What. The. Fuck. Bedlam? What in the actual fuck were you guys thinking, just shoe-horning in the “minor detail” that Eliza Doolittle is an Indian woman, in the most superficial and simple-minded ways possible. Yeah, the Doolittles had thick Indian-sounding accents (bordering on racist caricature, btw) instead of Cockney. Eliza wore a sari when she was being presented as a Duchess instead of an English lady’s gown. There was passing reference to the family being immigrants from Punjab. Outside of that, there was no reference at all to Eliza’s identity as an Indian woman, an immigrant, or how either of those facts inherently change her station in IMPERIAL LONDON and how the WHITE BRITISH PEOPLE dictating her life would have treated her. Shaw’s original play was an analysis on gender and class relationships in England at a very specific time in its history. The Doolittles being Indian FUNDAMENTALLY CHANGES THE STORY.
Race, ethnic identity, immigration, and colonialism aren’t trivial details that can be laid on top of a story like window dressing. To treat these histories, identities, and relationship dynamics as such is as insulting as it is idiotic. Furthermore, the ways that gender, class, race, ethnicity, and immigration status intersect in the UK EVEN NOW are fundamentally different from the way they do in the US. Trying to hamfist a metaphor about the American political landscape now into a story about the British Empire of a century ago without thoughtful and nuanced rewriting is about as “fresh” and “inventive” as trying to use a banana as a plunger.
It makes this play look like a revisionist fantasy of a post-racial British Empire, which frankly, is more reflective of what the white liberal political landscape of the US looks like than anything Bedlam inserted into the play itself.To see such a flawless production with such fine detail paid to every other piece, with just this one big piece completely ignored/butchered absolutely breaks my heart. It’s just another reminder that any talk of race is so viscerally abhorred in this country and the one thing that makes every well-intentioned white liberal American SO SO UNCOMFORTABLE.

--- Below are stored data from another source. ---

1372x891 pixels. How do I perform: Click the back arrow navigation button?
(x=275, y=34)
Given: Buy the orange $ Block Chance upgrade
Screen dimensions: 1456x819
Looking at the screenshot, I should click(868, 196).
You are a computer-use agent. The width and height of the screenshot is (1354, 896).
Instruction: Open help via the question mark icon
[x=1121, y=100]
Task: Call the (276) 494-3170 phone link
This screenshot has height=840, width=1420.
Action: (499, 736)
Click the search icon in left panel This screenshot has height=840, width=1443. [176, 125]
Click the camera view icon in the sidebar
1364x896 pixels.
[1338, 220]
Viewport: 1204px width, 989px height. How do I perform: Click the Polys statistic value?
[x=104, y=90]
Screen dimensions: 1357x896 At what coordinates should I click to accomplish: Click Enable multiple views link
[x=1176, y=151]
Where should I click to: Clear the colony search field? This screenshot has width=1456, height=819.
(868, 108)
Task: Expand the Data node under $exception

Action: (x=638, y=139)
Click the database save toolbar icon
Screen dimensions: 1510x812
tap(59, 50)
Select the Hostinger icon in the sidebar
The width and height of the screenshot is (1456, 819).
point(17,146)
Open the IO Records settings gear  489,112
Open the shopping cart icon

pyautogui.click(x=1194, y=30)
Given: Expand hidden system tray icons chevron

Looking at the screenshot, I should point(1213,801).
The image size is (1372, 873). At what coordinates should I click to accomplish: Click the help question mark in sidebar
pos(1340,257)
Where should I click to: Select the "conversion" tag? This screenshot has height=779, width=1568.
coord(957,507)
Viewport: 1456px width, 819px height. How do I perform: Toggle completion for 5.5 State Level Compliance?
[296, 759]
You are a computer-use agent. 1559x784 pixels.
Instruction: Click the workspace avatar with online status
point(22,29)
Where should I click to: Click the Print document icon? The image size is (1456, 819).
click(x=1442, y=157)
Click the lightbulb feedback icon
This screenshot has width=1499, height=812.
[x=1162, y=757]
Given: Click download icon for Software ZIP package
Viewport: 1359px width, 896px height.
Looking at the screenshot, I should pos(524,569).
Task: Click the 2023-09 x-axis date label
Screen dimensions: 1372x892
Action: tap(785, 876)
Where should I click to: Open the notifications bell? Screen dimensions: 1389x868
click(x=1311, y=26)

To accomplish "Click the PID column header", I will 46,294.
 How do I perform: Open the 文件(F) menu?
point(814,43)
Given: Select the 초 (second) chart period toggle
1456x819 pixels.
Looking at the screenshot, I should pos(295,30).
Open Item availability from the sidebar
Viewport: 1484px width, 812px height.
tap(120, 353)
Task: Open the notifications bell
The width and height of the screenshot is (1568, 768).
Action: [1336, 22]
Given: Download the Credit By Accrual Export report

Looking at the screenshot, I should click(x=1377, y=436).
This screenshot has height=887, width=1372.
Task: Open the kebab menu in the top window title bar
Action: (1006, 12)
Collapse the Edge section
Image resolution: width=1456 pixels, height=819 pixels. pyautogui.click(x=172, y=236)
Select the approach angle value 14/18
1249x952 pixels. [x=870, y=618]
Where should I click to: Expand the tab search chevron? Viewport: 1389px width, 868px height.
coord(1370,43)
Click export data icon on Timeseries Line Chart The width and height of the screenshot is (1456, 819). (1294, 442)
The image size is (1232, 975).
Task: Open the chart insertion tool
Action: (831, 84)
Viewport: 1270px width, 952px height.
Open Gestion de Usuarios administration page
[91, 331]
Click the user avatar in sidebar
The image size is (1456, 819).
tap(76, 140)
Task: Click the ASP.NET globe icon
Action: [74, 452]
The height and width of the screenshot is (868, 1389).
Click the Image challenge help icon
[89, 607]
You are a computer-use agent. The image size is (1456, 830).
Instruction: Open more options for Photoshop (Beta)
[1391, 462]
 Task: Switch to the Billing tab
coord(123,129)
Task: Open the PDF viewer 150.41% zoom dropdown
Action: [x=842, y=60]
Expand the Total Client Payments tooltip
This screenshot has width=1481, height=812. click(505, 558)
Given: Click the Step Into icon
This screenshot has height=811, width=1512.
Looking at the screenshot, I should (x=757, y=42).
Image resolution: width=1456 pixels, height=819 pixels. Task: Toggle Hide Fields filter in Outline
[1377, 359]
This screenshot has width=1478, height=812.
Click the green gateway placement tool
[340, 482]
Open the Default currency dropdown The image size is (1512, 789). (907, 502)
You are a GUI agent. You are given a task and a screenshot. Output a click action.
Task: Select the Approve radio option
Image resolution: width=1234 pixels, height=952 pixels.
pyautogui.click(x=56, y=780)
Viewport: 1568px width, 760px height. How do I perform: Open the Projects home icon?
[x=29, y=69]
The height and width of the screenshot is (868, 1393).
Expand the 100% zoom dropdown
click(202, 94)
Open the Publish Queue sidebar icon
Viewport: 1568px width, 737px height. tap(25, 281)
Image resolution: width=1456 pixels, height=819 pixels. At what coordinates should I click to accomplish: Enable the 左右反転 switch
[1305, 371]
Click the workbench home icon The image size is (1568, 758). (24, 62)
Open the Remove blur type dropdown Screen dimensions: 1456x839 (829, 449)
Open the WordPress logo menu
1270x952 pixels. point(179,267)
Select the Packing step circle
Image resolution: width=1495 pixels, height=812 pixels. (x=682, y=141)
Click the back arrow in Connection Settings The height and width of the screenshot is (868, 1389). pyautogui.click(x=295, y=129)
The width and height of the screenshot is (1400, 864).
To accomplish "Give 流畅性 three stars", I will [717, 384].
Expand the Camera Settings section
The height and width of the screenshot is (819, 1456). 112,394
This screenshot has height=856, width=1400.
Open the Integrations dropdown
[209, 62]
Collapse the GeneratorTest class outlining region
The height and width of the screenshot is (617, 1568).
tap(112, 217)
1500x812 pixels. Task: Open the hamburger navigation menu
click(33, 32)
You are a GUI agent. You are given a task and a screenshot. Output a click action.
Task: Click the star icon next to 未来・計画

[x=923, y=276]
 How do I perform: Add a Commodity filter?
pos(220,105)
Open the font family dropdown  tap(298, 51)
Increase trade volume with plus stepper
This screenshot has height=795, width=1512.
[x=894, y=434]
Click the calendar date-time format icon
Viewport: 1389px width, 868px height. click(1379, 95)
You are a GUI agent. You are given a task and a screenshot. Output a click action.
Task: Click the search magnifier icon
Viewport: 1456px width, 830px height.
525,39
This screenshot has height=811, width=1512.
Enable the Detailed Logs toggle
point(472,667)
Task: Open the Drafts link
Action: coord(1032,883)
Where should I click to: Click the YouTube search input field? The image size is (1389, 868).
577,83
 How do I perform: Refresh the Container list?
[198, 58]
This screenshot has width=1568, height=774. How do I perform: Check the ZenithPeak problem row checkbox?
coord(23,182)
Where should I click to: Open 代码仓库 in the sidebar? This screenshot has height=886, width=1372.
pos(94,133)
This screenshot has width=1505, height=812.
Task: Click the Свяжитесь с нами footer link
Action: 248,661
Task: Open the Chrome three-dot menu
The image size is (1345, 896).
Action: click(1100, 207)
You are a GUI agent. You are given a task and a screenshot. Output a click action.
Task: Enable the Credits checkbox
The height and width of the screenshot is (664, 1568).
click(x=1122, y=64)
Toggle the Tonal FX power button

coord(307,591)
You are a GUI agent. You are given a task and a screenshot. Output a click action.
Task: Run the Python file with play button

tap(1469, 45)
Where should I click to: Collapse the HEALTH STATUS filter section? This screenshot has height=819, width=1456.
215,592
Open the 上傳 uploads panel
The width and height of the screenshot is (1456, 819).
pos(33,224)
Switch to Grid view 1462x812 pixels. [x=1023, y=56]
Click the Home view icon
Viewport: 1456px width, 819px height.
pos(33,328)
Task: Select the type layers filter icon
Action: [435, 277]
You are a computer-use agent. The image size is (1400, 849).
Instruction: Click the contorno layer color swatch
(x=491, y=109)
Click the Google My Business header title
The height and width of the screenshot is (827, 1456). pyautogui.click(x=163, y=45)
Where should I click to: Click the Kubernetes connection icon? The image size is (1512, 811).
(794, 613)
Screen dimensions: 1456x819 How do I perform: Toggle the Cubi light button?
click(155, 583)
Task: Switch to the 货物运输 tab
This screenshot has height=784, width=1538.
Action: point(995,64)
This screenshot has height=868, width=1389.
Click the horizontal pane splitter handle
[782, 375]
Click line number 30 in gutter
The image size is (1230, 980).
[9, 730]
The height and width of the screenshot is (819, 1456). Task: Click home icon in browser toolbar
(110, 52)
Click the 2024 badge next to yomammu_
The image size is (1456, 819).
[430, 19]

But I can’t ignore it. It’s part of myself. YOU ALL MADE THIS an intrinsic part of my history and my identity, and it is a part that has never been and is still not understood, recognized, or welcome in white liberal spaces. I am not ok with that. People of color in this country are not ok with that and we have been saying so FOR DECADES. When are you all going to finally fucking listen? Because this play right here, is not self-examination or acting on your progressive ideals. It’s performing the bare minimum in a virtue signaling mutual masturbation circle. I know I’m being harsh, but I have to say it because there are PRECIOUS FEW theatre critics of color, so I’m sure nobody else is going to, and frankly, Eliza Doolittle wouldn’t have held back on her language either.
Ironically, this all does make me relate to Eliza Doolittle’s situation more, and why she had to go her own way. As she said, “all I want is a little acknowledgement, a little kindness.”